Os dois líderes religiosos, Ambrósio e Símaco, partem de posições diametralmente opostas. Para este, o ser supremo era ainda um grande mistério, e mais de um caminho conduziria a ele. Por conseguinte, toda e qualquer religião é boa e digna de respeito. Numa das mais expressivas passagens da relatio, Símaco sustenta que todas as religiões têm direitos idênticos e pretende que sejam tratadas com igualdade e benevolência. Na verdade, Símaco não defende a tolerância, e sim a dominação, pois, em confronto com essas idéias amplas, ecumênicas, sem preconceitos, há outras que levam a conclusões totalmente contrárias. Afirma que cada nação é agraciada pela divindade suprema com entidades particulares para sua proteção e defesa. Se estes são verdadeiramente os deuses próprios da
cidade, tão inseparáveis dela – segundo sua própria expressão –, como a alma o é do corpo, todos os cidadãos lhes devem culto. Por esse argumento, Símaco pleiteia uma religião estatal e, como sói acontecer, toda religião de Estado pende à intolerância.

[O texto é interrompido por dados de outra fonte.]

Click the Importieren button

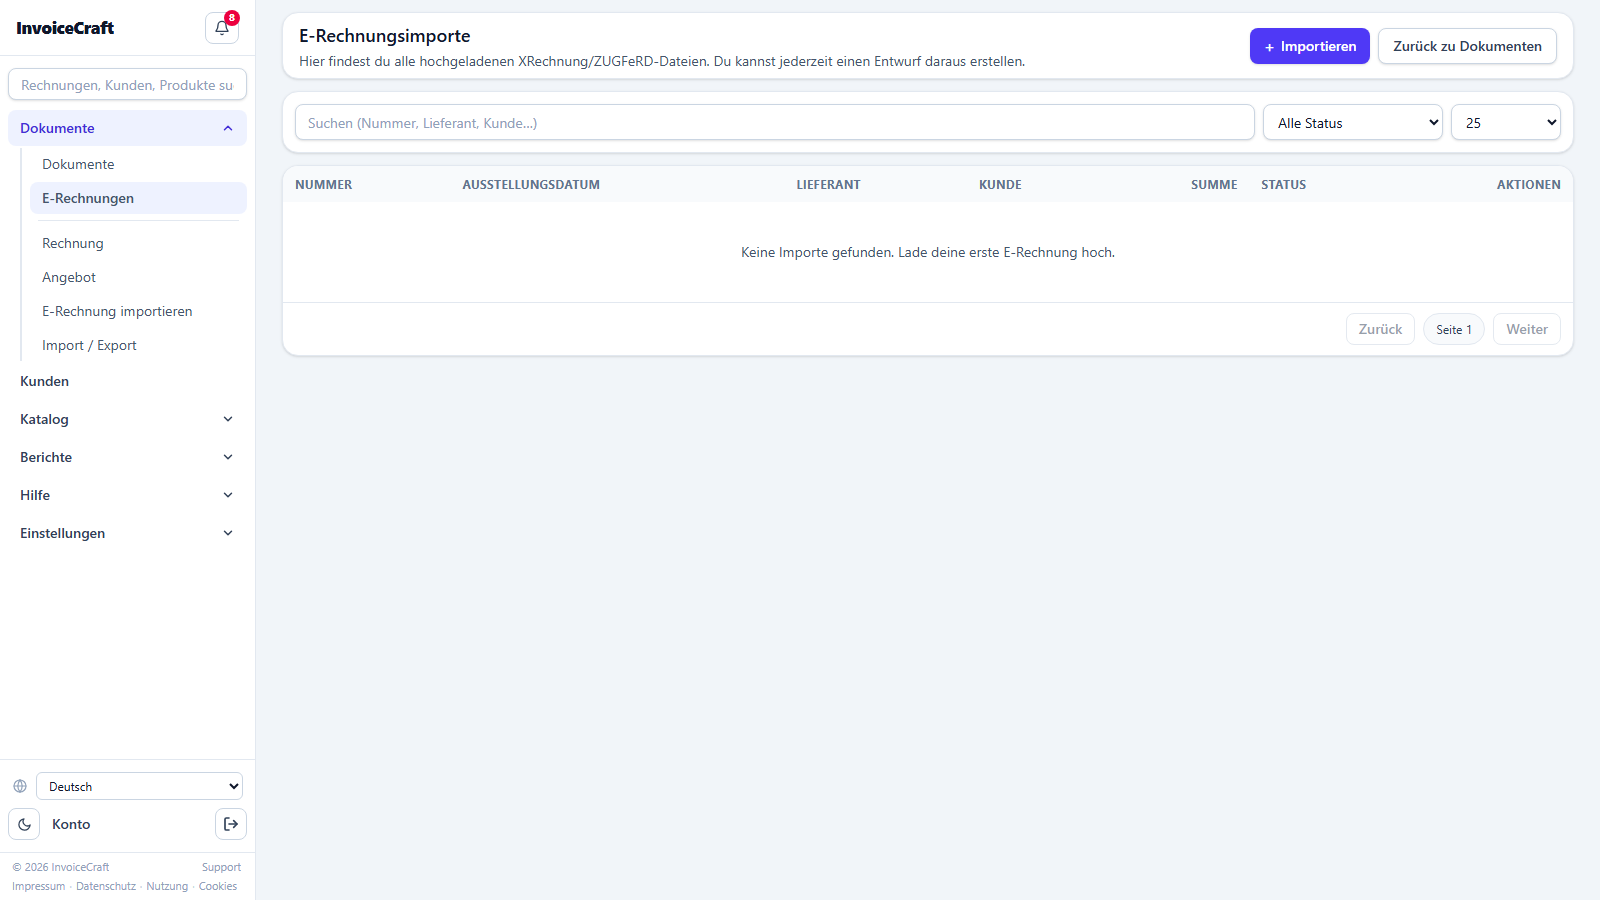[1309, 46]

Cometeria grave erro e inverteria os papéis quem pretendesse apresentar Símaco como defensor e Ambrósio, como inimigo da liberdade de consciência. Foi justamente em razão desta liberdade que os Senadores cristãos exigiram do príncipe que suprimisse o altar da Vitória. Por que, diziam eles, esta parcialidade em favor de um culto? É justo que num lugar onde todos se reúnem para a mesma finalidade, alguns tenham privilégios em detrimento dos direitos de outros?
Em oposição ao pensamento de Símaco, para Ambrósio, Deus não é totalmente um mistério porque se revelou a si mesmo e a via de acesso a Ele é a fé nele mesmo como Ser Supremo. Não pode, portanto, haver mais de um caminho que conduza ao Deus único e verdadeiro.

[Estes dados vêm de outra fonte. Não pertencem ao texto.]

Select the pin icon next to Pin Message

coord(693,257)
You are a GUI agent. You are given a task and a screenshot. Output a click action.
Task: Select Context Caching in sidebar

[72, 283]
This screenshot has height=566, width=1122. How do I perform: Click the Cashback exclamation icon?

Segundo a idéia ou, pelo menos, a afirmação de Símaco, é conciliável que o imperador cristão honre deuses pagãos e subvencione seus cultos. Para Ambrósio, isso é contraditório e absolutamente inviável, uma vez que o imperador cristão aprendeu a honrar um só altar, o de Cristo.
Ambrósio é radical e Símaco reacionário. Ambrósio representa a antiga e rígida disciplina e, como tal, se opõe decididamente a toda e qualquer fusão ou contaminação de costumes cristãos e pagãos. É igualmente contrário a um cristianismo somente de aparência ou de conveniência. No entanto, embora rígido e severo com respeito às superstições e práticas pagãs, e atento aos perigos espirituais provenientes do contato com as mesmas, mostra-se compreensivo e afável no trato pessoal com os adeptos do antigo culto.

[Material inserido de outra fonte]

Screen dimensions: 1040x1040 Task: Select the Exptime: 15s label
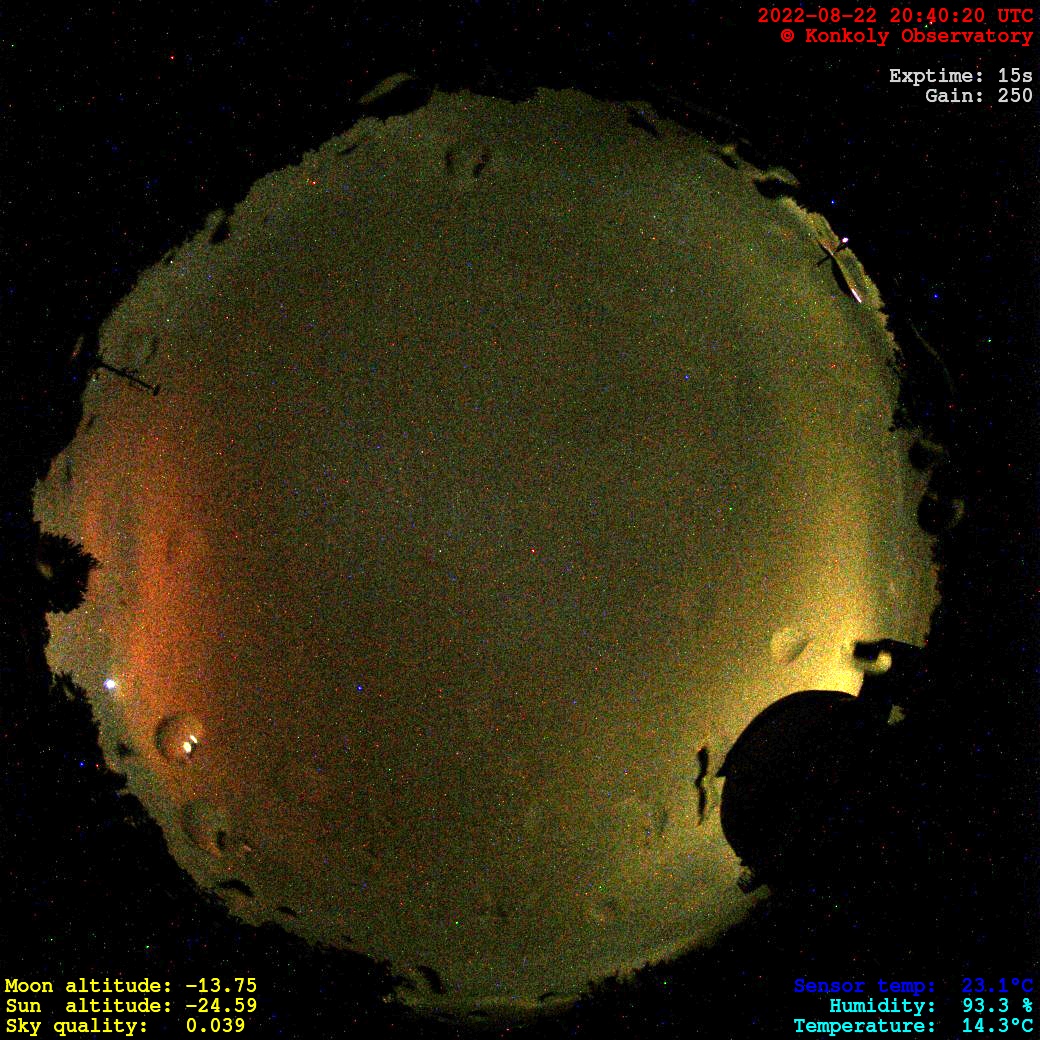click(960, 76)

Destarte, a legislação de Graciano e Teodósio, sob a influência pelo menos indireta de Ambrósio, fez cessar oficialmente, em Roma e no Império, o culto pagão. Na prática, continuou, quando não por toda parte, pelo menos nos meios rurais; mas, de direito, tinha seu fim decretado. Todo culto pagão tornava-se, depois de 391 e 392, um ato delituoso. No entanto, a intolerância para com as antigas práticas religiosas contrasta durante o reinado de Teodósio, com a grande tolerância para com as pessoas de crença pagã. Neste particular, Teodósio seguiu a política traçada, em princípios gerais, por seus predecessores depois de Constantino. Não só não inquietou ninguém quanto à consciência religiosa, mas na atribuição de honras e cargos oficiais jamais fez distinção entre pagãos e cristãos.
Os futuros imperadores não farão mais do que aplicar os princípios da política religiosa delineada por Ambrósio e transformada em medidas legislativas por Graciano e Teodósio.